*** Opening of Information provided ***
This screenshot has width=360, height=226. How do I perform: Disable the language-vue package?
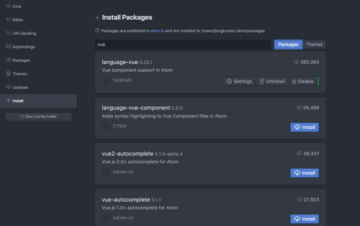tap(303, 81)
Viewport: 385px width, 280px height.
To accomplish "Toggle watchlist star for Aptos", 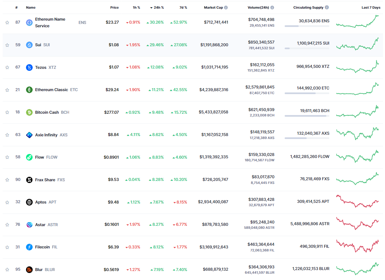I will 7,202.
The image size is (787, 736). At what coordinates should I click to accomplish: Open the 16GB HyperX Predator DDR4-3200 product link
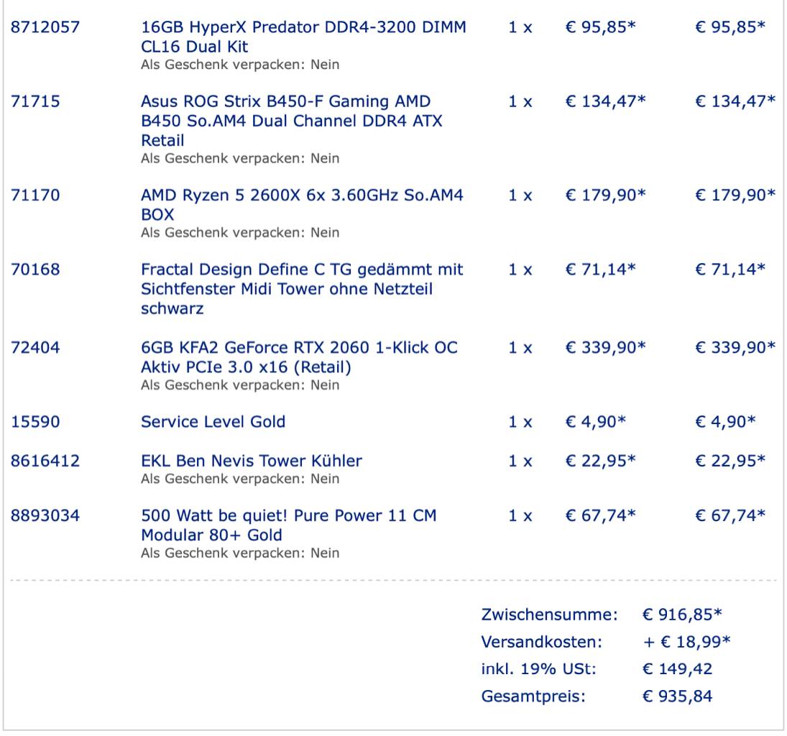[303, 37]
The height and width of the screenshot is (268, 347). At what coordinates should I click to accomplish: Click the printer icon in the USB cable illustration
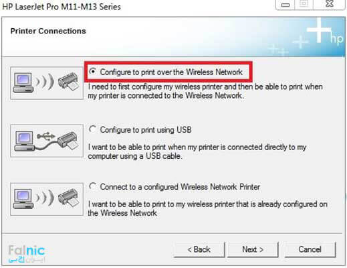pyautogui.click(x=68, y=141)
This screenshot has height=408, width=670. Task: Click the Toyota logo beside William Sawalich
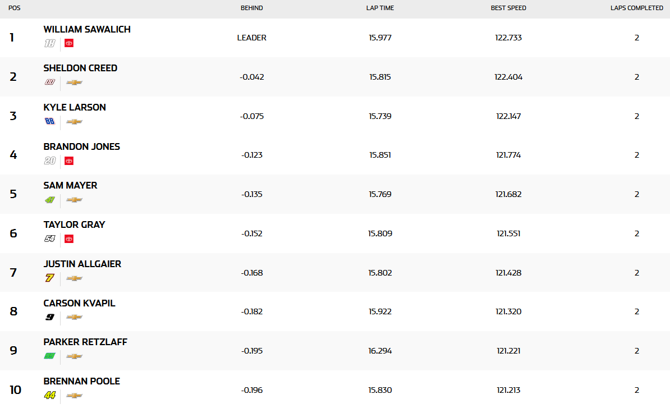click(x=69, y=43)
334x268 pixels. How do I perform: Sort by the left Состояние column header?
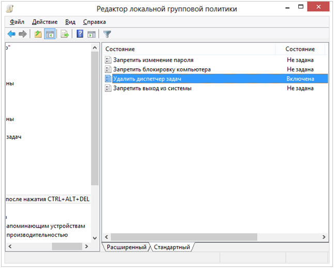coord(191,49)
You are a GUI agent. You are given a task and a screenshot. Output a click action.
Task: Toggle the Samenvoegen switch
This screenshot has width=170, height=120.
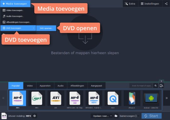click(136, 116)
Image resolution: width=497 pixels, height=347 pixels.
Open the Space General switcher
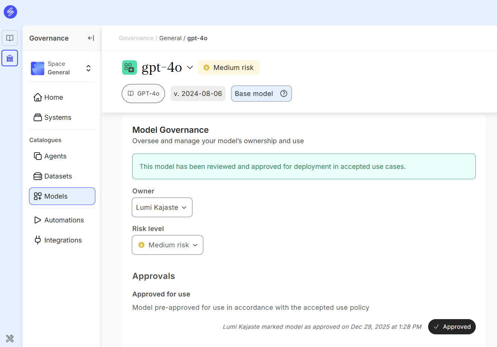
*** Close of Information provided ***
At the line containing "The height and", start reproducing exactly, and stop after the last line of the listing; include both ends, and leave the pictures out.

▶ Answer box:
The height and width of the screenshot is (268, 347). At what coordinates should I click to accomplish: Click the printer icon in the USB cable illustration
pyautogui.click(x=68, y=141)
This screenshot has height=408, width=670. Task: Click the Toyota logo beside William Sawalich
click(x=69, y=43)
334x268 pixels. How do I perform: Sort by the left Состояние column header?
coord(191,49)
You are a GUI agent. You are given a task and a screenshot. Output a click action.
Task: Toggle the Samenvoegen switch
This screenshot has width=170, height=120.
click(136, 116)
Image resolution: width=497 pixels, height=347 pixels.
Open the Space General switcher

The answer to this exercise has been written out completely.